Credit Jon Shapley for KUT

“I would start drinking, and I was gone,” Berry explains. “So, I really didn’t have that much fun because I ended up alone most of the time. So, being in recovery, I was always surrounded by people.”

Berry found his support group at Center for Students in Recovery at UT Austin. He now helps others get clean and says he’s at a place of neutrality with alcohol. He says he can walk into bars and concerts, and he’s just not thinking about the fact that there’s alcohol around him and he can’t have any.

It’s like that for other people, too. Sierra Castedo, the director of the Center for Students in Recovery, has been sober for three and a half years. Like Berry, she says she’s happier, more social and just better now. She says being surrounded by alcohol doesn’t get to her.
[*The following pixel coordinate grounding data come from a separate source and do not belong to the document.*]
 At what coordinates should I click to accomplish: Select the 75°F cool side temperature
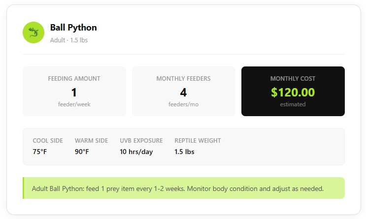point(40,152)
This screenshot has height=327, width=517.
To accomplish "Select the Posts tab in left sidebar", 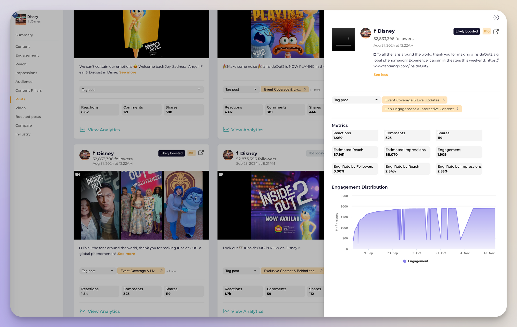I will click(x=20, y=99).
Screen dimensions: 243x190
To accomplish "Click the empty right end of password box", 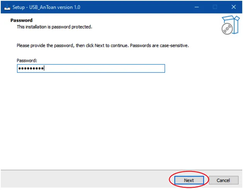I will 147,68.
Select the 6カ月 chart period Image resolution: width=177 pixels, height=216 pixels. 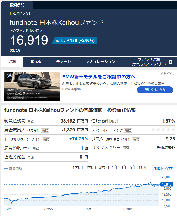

“It’s just not an issue," she says. "And it’s a nice gentle reminder that my relationship with alcohol, my relationship with any substance, just wasn’t like that. It’s just fundamentally different. It’s just how my brain chemistry is, and it makes the acceptance of that a lot easier.”

A Safe Space

The only little thing Castedo wishes, though, is that restaurants and bars would have more options for people not interested in alcohol – like mocktails. She says there are a lot of reasons people choose not to drink, and it would be great if that were represented on menus.

And that’s the long game that Grahovac is looking at. The way we talk about addiction is slowly changing. Grahovac says substance-use disorders are slowly becoming less secretive and less stigmatized, but there’s more work to be done.

“It’s time to evolve in consciousness and say, ‘Hey, we are aware that there are 20 percent in this population who are either struggling with some substances or they are acutely dependent and trying to recover, so let’s make room for them, too,’” she says.

Grahovac says there are two big things that need to happen: One, people in recovery should start being more open about their sober lifestyle — to make their existence in the community known; and two: People not in that lifestyle should make room – safe spaces – for people in recovery.

In the long run, she says, she’d like to see ally training in schools, health care and workplaces. Then, the city’s sober and not-sober communities won’t really feel like two separate Austins anymore.